10. The system of claim 9, wherein the data related to assets comprise an asset utilization, or an asset lease acquisition cost, or an asset lease utilization cost, or an asset repair cost, or an asset life, or an asset maintenance turnaround time, or an asset transport time, or an asset depreciation, or an asset purchase cost, or an asset storage cost, or an asset ownership cost, or combinations thereof.

11. The system of claim 9, wherein the data related to assets comprises a plurality of failure modes of components of the assets.

12. The system of claim 11, wherein the plurality of failure modes comprise a gear box related failure, or a combustor failure, or a foreign object damage, or a high pressure compressor failure, or a high pressure turbine failure, or a life limited part, or a low pressure system failure, or a maintenance error, or a slow acceleration, or a control failure, or a performance failure, or combinations thereof.

13. The system of claim 9, further comprising a processor configured to estimate the cost of owning the assets based upon the operating conditions of the asset and failure rate distributions for components of the assets.
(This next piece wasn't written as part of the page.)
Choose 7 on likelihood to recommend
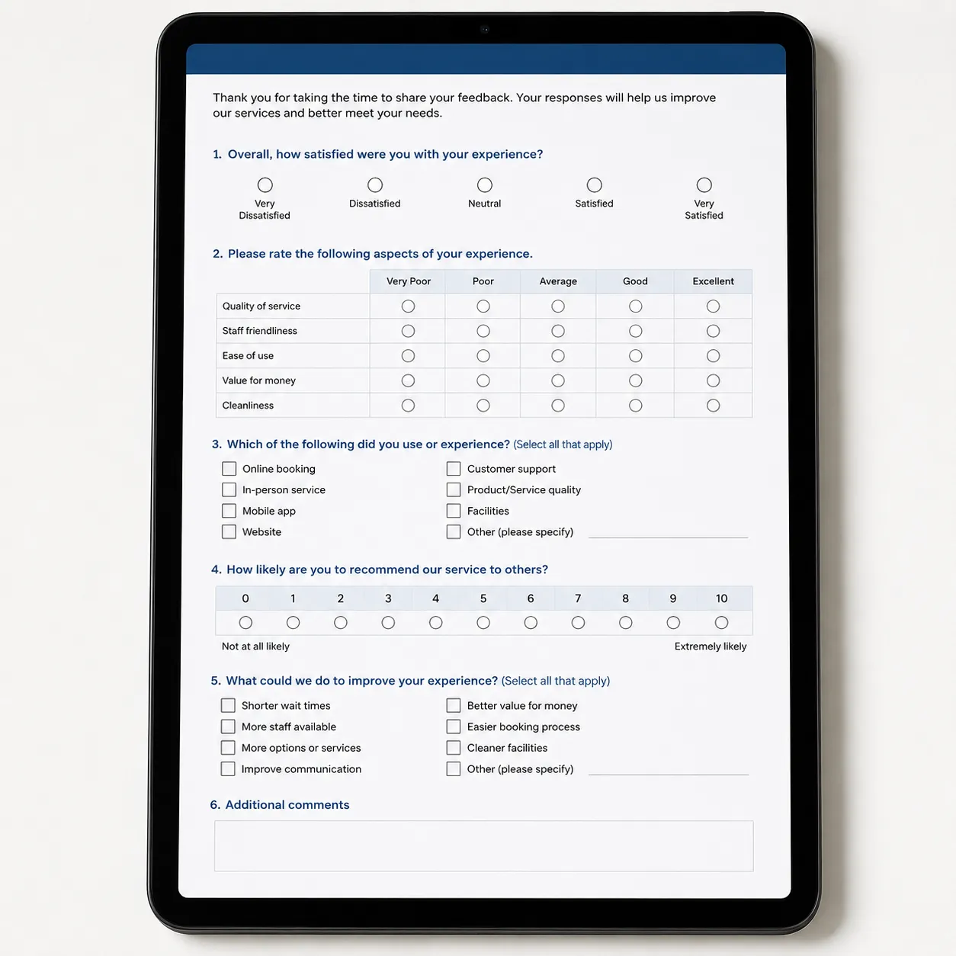The image size is (956, 956). click(578, 623)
14. The system of claim 13, wherein the processor comprises a simulator configured to determine the failure rate distributions for components of the assets over the time period.
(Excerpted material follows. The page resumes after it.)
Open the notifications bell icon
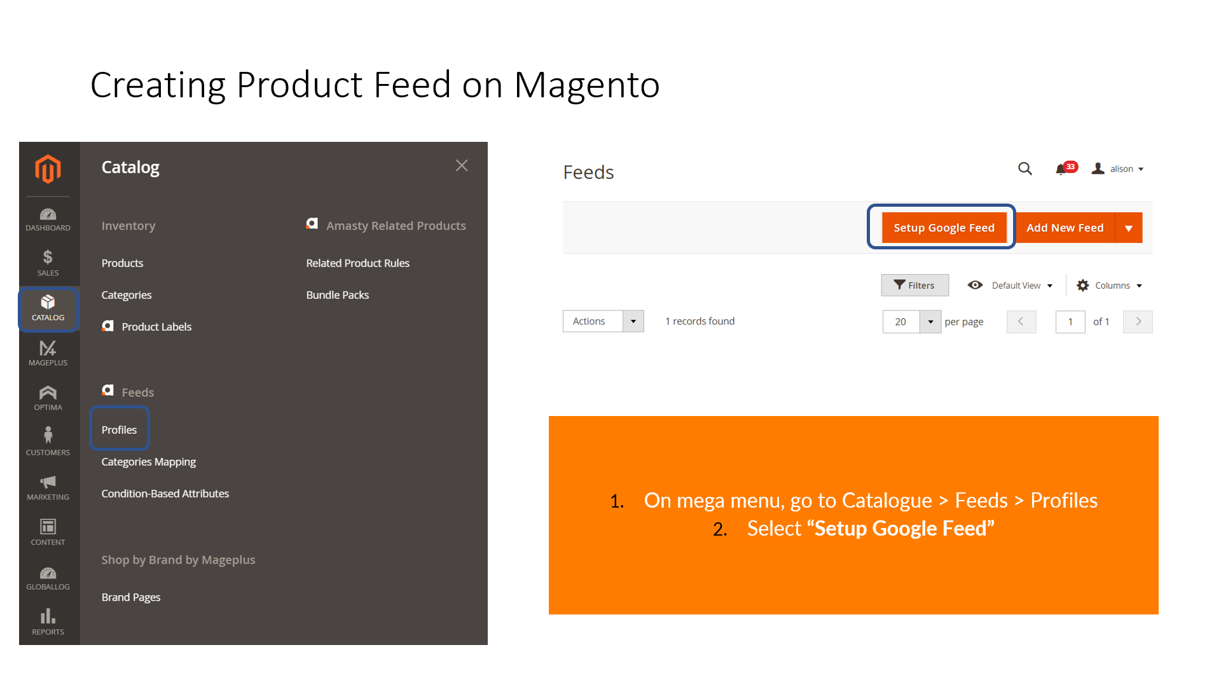 click(x=1061, y=169)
15. The system of claim 9, wherein the optimization module employs a linear program, or a heuristic method, or a genetic algorithm to determine the optimal setting of the parameter.
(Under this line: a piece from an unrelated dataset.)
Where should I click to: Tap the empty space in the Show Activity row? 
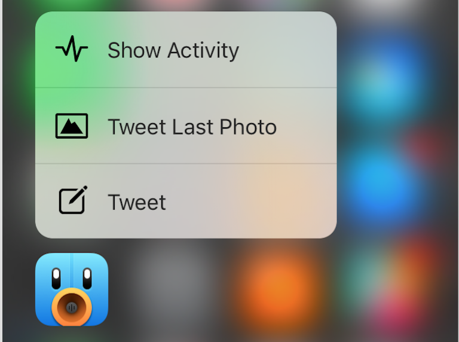tap(287, 50)
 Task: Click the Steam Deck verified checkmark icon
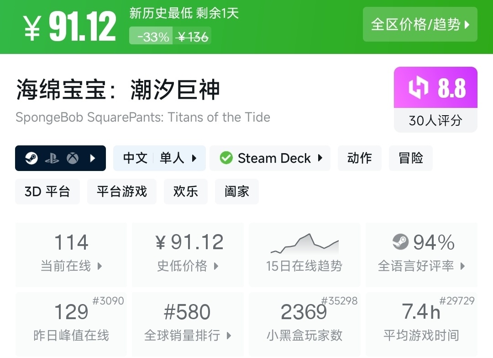point(226,158)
16. The system of claim 9, wherein the optimization module is configured to determine an optimal repair strategy for each of the assets based upon an operating condition of the asset and the domain-dependent rules.

17. A tangible medium having a computer program for managing an asset inventory, comprising:

code for generating a plurality of domain-dependent rules having parameters corresponding to assets of the asset inventory based upon externally obtained data regarding the assets;

code for determining an optimal setting of the parameters to achieve an estimated least-cost value of owning the assets over a period of time; and

code for applying the optimal setting of the parameters to each asset to generate customized asset parameters.

18. The computer program of claim 17, further comprising code for estimating the cost of owning the assets over the time period based upon the operating conditions of the assets and failure rate distributions for components of the assets.

19. The computer program of claim 17, further comprising code for analyzing the obtained data to determine failure rate distributions for the components of the assets and forecasting failure of the components of the assets over the pre-determined period.

20. A method of managing an asset inventory, comprising:

obtaining data related to assets for the asset inventory; and

analyzing the obtained data to generate a plurality of domain-dependent rules having parameters corresponding to assets of the asset inventory, wherein an asset management strategy for the inventory is determined based upon an operating condition of the assets and the domain-dependent rules.

21. The method of claim 20, further comprising determining an optimal setting of the parameters to achieve an estimated least-cost value of owning the assets over a period of time and applying the optimal setting of the parameters to each asset to generate customized asset parameters.

22. The method of claim 20, wherein the data related to assets comprise an asset utilization, or an asset lease acquisition cost, or an asset lease utilization cost, or an asset repair cost, or an asset life, or an asset maintenance turnaround time, or an asset transport time, or an asset depreciation, or an asset purchase cost, or an asset storage cost, or an asset ownership cost, or combinations thereof.

23. The method of claim 20, wherein the data related to assets comprises a plurality of failure modes of components of the assets.

24. A tangible medium having a computer program for managing an asset inventory, comprising:

code for generating a plurality of domain-dependent rules having parameters corresponding to assets of the asset inventory based upon externally obtained data regarding the assets; and

code for determining an asset management strategy for the inventory based upon an operating condition of the assets and the domain-dependent rules.